§ **Exercise requirements**:
Write the records out again without change. Leave the pictures behind.

§ **Recorded information**:
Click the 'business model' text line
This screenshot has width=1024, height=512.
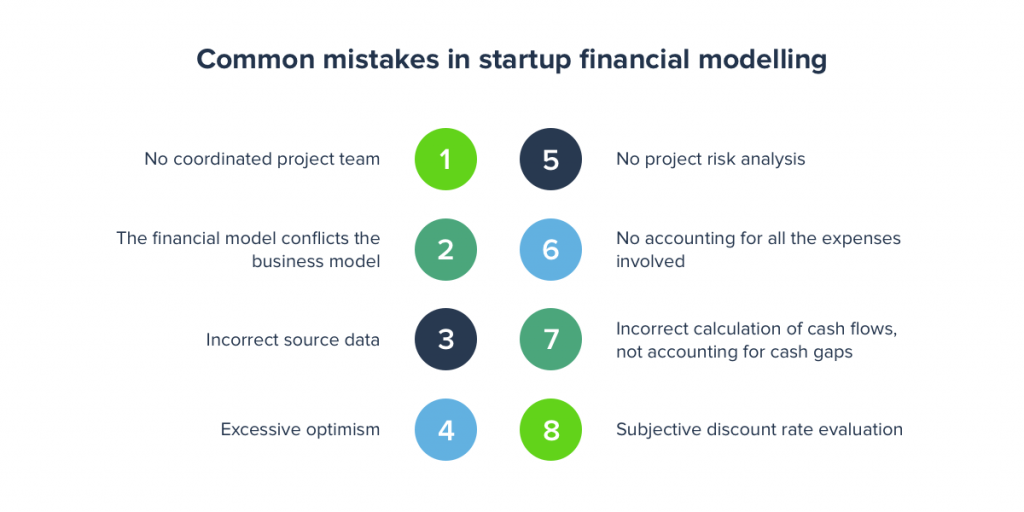click(x=316, y=261)
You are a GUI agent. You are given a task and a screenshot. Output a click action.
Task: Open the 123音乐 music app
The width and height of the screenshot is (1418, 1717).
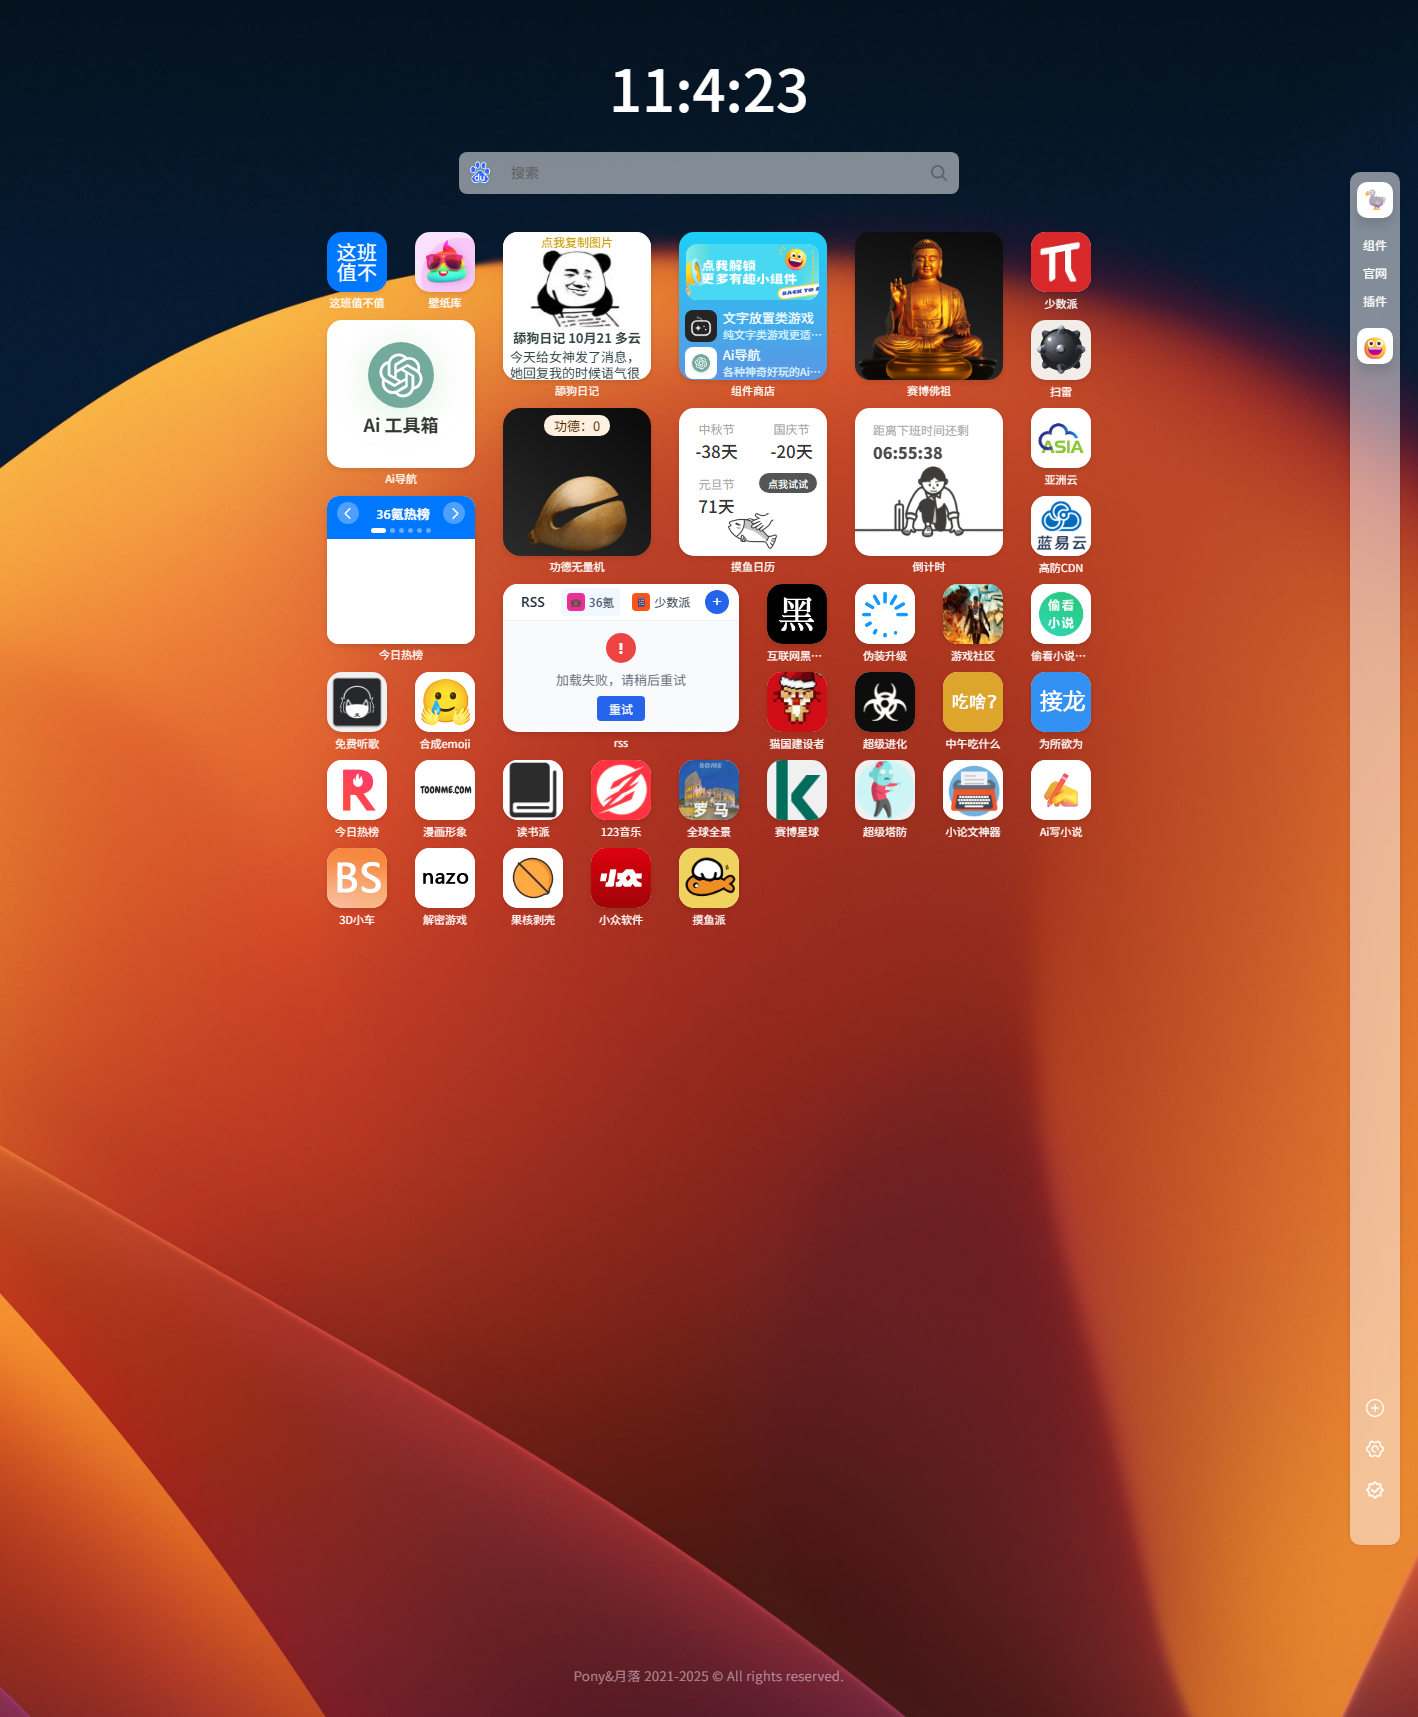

§ **Written reply**:
Click the 'business model' text line
This screenshot has width=1024, height=512.
click(x=316, y=261)
You are a GUI agent. You are given a task and a screenshot. Output a click action.
Task: Open the 123音乐 music app
The width and height of the screenshot is (1418, 1717).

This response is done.